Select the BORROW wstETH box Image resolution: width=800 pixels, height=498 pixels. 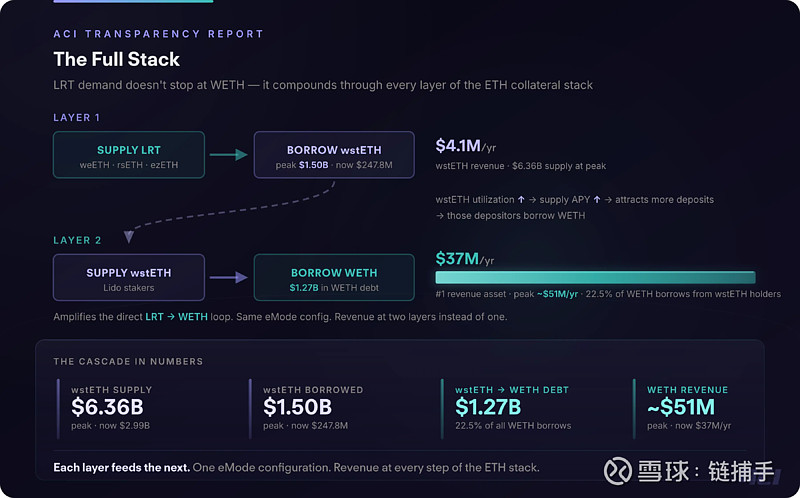coord(334,155)
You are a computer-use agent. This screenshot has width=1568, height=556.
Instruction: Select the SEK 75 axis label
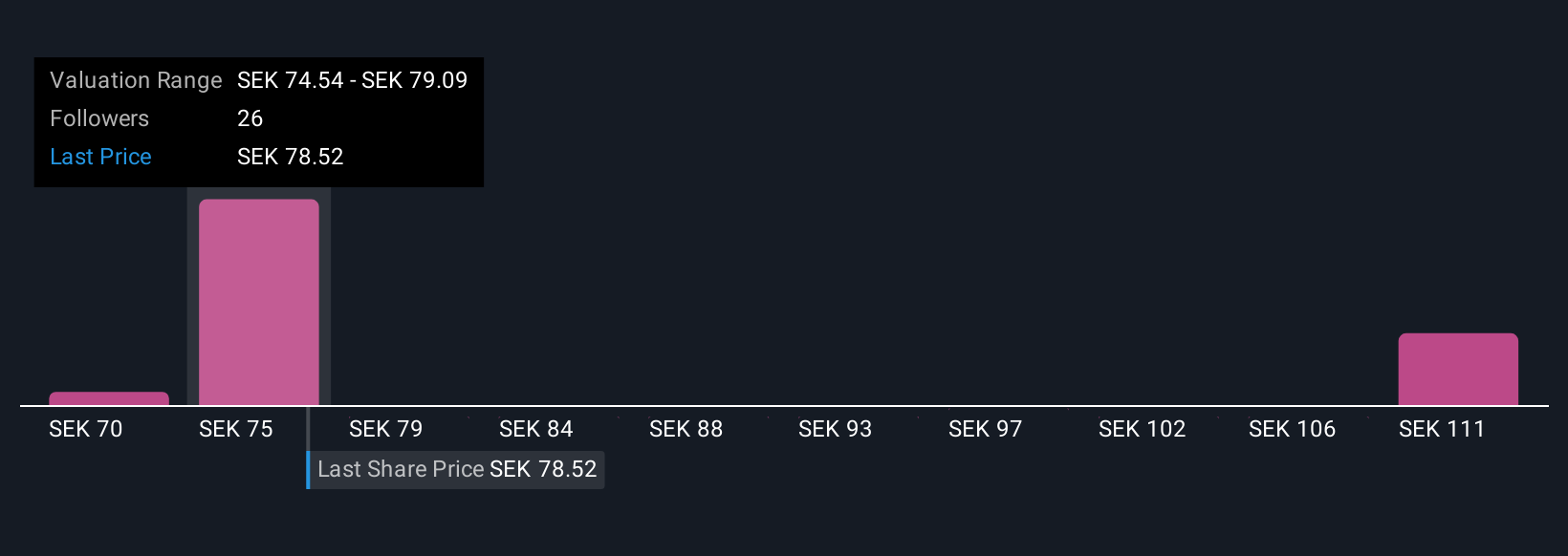pos(236,429)
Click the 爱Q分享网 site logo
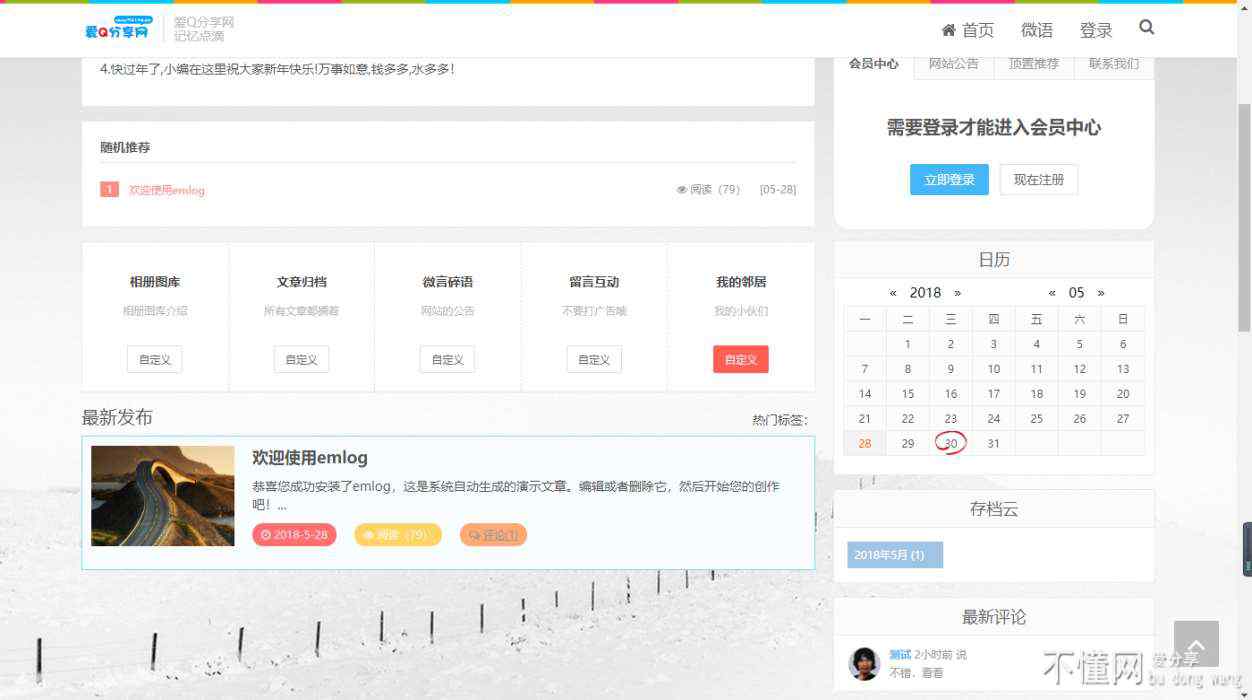The height and width of the screenshot is (700, 1252). click(x=118, y=28)
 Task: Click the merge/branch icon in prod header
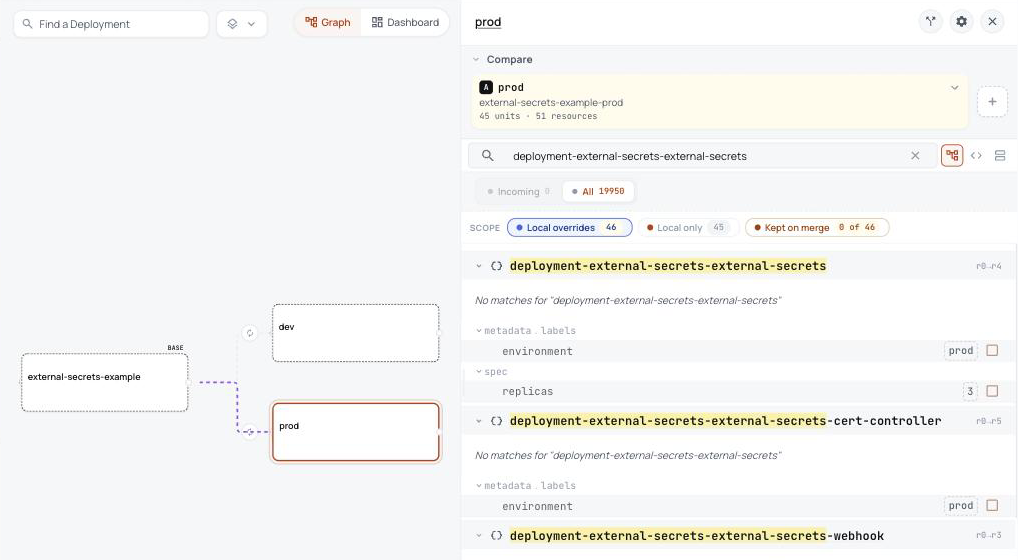tap(930, 21)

┄┄┄┄┄┄┄┄┄┄┄┄┄┄┄┄┄┄┄┄

» ACTIVITY: Your task is to repeat exactly the lines from the one containing "Instruction: Select the SEK 75 axis label" through the end of the material, both included, and only those, without pictures.

» EXPECTED ANSWER:
Instruction: Select the SEK 75 axis label
pos(236,429)
Click the 爱Q分享网 site logo
The height and width of the screenshot is (700, 1252). click(x=118, y=28)
 Task: Click the merge/branch icon in prod header
tap(930, 21)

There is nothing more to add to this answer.